─── Passage given

Student understanding of the benefits of ecological forecasting also significantly increased after module completion. Specifically, we found a significant increase in the number of students who identified ‘decision-making’ and ‘prediction’ as benefits, but saw only a minimal increase for ‘policy,’ and decreases for ‘management’ and ‘understanding.’ Since ‘decision-making’ and ‘prediction’ were emphasized throughout the module, it is unsurprising that these two benefits of ecological forecasting were most commonly provided in student responses. However, the small decrease in responses related to management and understanding is surprising, and may indicate that the module did not sufficiently focus on the benefits of forecasts for management or ecological understanding. For example, while Activity B used a management-centered role-playing example, the activity was primarily focused on the effect of visualization type on decision-making, rather than how forecasts could be integrated into management workflows. Similarly, the module did not emphasize how ecological forecasts can advance understanding of ecosystems and testing of ecological theory or be integrated into policy-making decisions, leaving an opportunity to bolster these forecast applications in future iterations of the module. Alternatively, it is possible that students who identified “decision-making” as a benefit of forecasts may have had policy or management decisions in mind, but not specifically stated this.
We note that students’ ability to correctly identify that uncertainty should increase the further into the future a forecast is made (Q2) showed only marginal growth (Figure 3b), leaving room for improvement in teaching this foundational concept of ecological forecasting (sensu Dietze et al. 2018). To complement this module and provide additional training in foundational ecological forecasting concepts, we suggest pairing this module with other Macrosystems EDDIE modules (Module 5: Introduction to Ecological Forecasting, Moore et al. 2022b; Module 6: Understanding Uncertainty in Ecological Forecasts, Moore et al. 2021; or Module 7: Using Data to Improve Ecological Forecasts, Lofton et al. 2022).

──────

- [Given request 1]:
In the passage on the ecological forecasting module:
(a) Which two benefits of ecological forecasting did significantly more students identify after completing the module?
(b) What was Activity B primarily focused on?
(c) What number is the Macrosystems EDDIE module titled "Understanding Uncertainty in Ecological Forecasts"?
- [Given request 2]: Can you continue the passage on the ecological forecasting module, starting right after its final sentence?
The material here comes from a separate source.

─── Data extract

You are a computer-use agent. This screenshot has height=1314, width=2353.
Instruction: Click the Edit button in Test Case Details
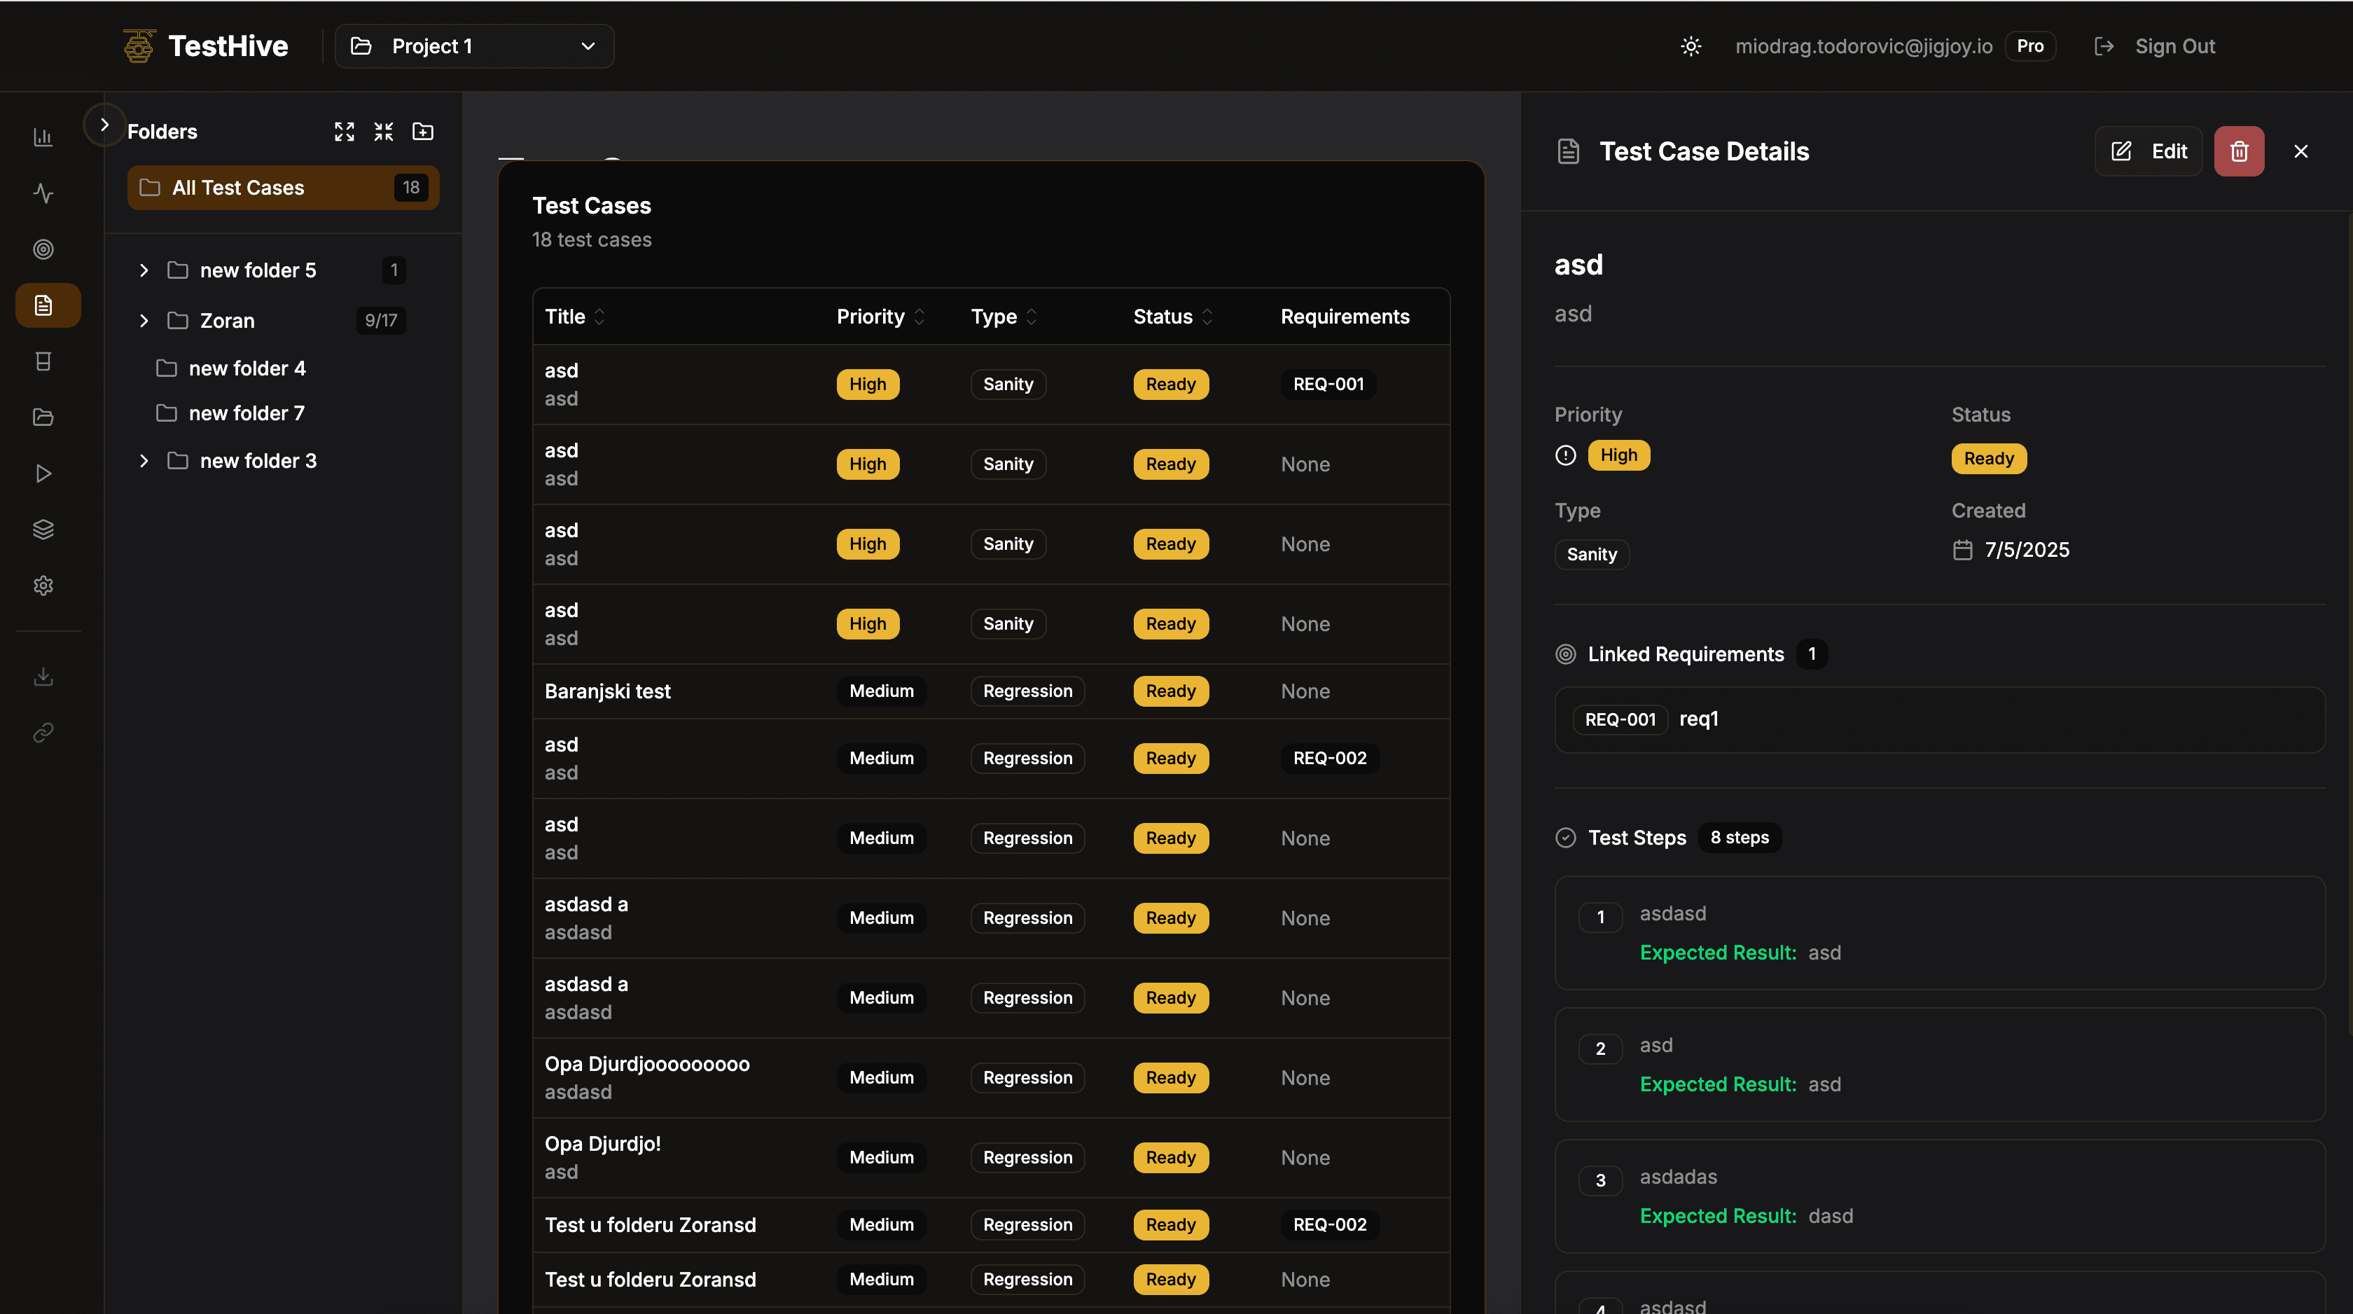coord(2148,151)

──────

- [Task answer 1]:
(a) Decision-making and prediction.
(b) The effect of visualization type on decision-making.
(c) Module 6.

- [Task answer 2]:
Integration of decision support concepts into ecology curricula Integrating applied decision-making concepts into ecological forecasting and uncertainty communication lessons heeds a widespread call to make ecological research more societally relevant (e.g., Belovsky et al. 2004, Ruhl et al. 2022). Training that incorporates components of translational ecology (e.g., science communication, end user engagement, structured decision-making, multidisciplinary training) has long been recommended for ecologists at all career stages (Robinson et al. 2012, Schwartz et al. 2017, Eisenhauer et al. 2021), but resources targeted at the undergraduate level have been lacking (Bakermans and Pfeifer 2018). Our module aims to close this gap by incorporating complex water management decision-making scenarios with multiple end users to engage students in solving real-world problems, while also developing visualization literacy skills. While we did not quantitatively assess the engagement of students in the module, we received open-ended positive feedback from many students. Students reported that the module was enjoyable and important (“I really enjoyed looking at decision analysis in an ecology class;” “I think it’s very important to talk about this in science classes”). Additionally, student responses suggest that they found that the module was interesting (“This was informative and a really interesting way for me to realize the actual impacts of ecological forecasting”) and novel (“It was helpful because I came in with no information”).
Ultimately, introducing students to applications of ecological forecasting for real-world decision-making may help recruit students to work in this subdiscipline, as well as highlight the importance of using ecology to produce actionable tools to address societal problems (e.g., Enquist et al. 2017). Many ecological forecasters have already begun to integrate decision support and uncertainty communication components into their forecasts by making forecasts which are actionable, useful, and targeted towards forecast users (e.g., Gerst et al. 2019, Turner et al. 2020, Jackson-Blake et al. 2022). Our experience with this module indicates that even a short (3-hour) exposure to decision support and uncertainty communication concepts can increase students’ understanding of potential applications and benefits of ecological forecasting.